Set down, without alteration, the lines from the one that contains "This screenshot has height=1028, width=1176." through the final line of the material below.
- Opening Delimiter -
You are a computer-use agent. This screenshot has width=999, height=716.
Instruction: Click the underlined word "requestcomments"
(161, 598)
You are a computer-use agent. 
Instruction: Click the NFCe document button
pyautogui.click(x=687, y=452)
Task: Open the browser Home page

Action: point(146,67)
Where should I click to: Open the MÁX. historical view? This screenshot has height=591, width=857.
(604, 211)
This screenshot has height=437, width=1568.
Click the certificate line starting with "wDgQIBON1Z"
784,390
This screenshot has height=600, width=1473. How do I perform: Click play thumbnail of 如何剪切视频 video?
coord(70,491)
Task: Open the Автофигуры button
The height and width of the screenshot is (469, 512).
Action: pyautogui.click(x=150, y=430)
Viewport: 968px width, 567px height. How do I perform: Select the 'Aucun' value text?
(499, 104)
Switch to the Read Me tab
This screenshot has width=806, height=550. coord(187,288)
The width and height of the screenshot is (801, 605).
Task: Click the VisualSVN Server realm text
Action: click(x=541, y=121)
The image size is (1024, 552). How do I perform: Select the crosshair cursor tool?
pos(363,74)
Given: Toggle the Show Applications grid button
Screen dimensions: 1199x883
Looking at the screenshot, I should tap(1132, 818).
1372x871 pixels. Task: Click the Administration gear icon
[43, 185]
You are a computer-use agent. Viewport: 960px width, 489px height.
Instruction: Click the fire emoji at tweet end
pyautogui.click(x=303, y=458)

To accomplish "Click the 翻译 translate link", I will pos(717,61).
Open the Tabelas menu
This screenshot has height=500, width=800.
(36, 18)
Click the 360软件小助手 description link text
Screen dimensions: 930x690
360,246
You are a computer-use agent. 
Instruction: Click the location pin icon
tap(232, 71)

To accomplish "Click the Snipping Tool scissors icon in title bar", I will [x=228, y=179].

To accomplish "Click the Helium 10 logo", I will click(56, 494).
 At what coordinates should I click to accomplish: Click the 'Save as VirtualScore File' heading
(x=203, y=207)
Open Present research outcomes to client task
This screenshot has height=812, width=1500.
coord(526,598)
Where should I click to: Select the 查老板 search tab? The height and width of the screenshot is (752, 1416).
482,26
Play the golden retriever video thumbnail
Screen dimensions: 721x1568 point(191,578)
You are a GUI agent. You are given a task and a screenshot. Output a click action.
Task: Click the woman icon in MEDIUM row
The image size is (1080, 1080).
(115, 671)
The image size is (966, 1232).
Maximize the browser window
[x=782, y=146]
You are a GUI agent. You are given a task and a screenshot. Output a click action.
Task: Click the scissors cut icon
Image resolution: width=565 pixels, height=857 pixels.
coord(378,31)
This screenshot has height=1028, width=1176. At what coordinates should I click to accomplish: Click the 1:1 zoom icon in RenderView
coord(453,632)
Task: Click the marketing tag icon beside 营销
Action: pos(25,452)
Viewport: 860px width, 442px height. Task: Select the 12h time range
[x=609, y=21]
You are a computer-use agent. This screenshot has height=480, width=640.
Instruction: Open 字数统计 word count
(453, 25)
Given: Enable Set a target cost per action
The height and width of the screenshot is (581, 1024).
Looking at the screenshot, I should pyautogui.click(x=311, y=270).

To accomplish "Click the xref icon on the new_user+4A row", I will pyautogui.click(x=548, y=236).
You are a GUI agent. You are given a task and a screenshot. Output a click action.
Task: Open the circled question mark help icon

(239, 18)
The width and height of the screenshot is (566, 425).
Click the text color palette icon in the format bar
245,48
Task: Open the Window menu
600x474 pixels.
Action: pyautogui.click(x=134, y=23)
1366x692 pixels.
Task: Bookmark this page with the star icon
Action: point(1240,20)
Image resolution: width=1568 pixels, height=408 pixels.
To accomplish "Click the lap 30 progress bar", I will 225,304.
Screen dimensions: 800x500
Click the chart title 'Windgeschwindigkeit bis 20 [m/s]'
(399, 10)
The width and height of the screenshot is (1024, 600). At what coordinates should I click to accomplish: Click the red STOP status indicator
- Closing Delimiter -
_SOLUTION_:
This screenshot has height=1028, width=1176. At what coordinates should I click to accomplish: Click the 1:1 zoom icon in RenderView
coord(453,632)
Task: Click the marketing tag icon beside 营销
Action: pos(25,452)
Viewport: 860px width, 442px height. Task: Select the 12h time range
[x=609, y=21]
You are a computer-use agent. This screenshot has height=480, width=640.
Instruction: Open 字数统计 word count
(453, 25)
Given: Enable Set a target cost per action
The height and width of the screenshot is (581, 1024).
Looking at the screenshot, I should pyautogui.click(x=311, y=270).

To accomplish "Click the xref icon on the new_user+4A row", I will pyautogui.click(x=548, y=236).
You are a GUI agent. You are given a task and a screenshot. Output a click action.
Task: Open the circled question mark help icon

(239, 18)
The width and height of the screenshot is (566, 425).
Click the text color palette icon in the format bar
245,48
Task: Open the Window menu
600x474 pixels.
Action: pyautogui.click(x=134, y=23)
1366x692 pixels.
Task: Bookmark this page with the star icon
Action: point(1240,20)
Image resolution: width=1568 pixels, height=408 pixels.
To accomplish "Click the lap 30 progress bar", I will 225,304.
Screen dimensions: 800x500
Click the chart title 'Windgeschwindigkeit bis 20 [m/s]'
(399, 10)
The width and height of the screenshot is (1024, 600). At what coordinates should I click to accomplish: Click the red STOP status indicator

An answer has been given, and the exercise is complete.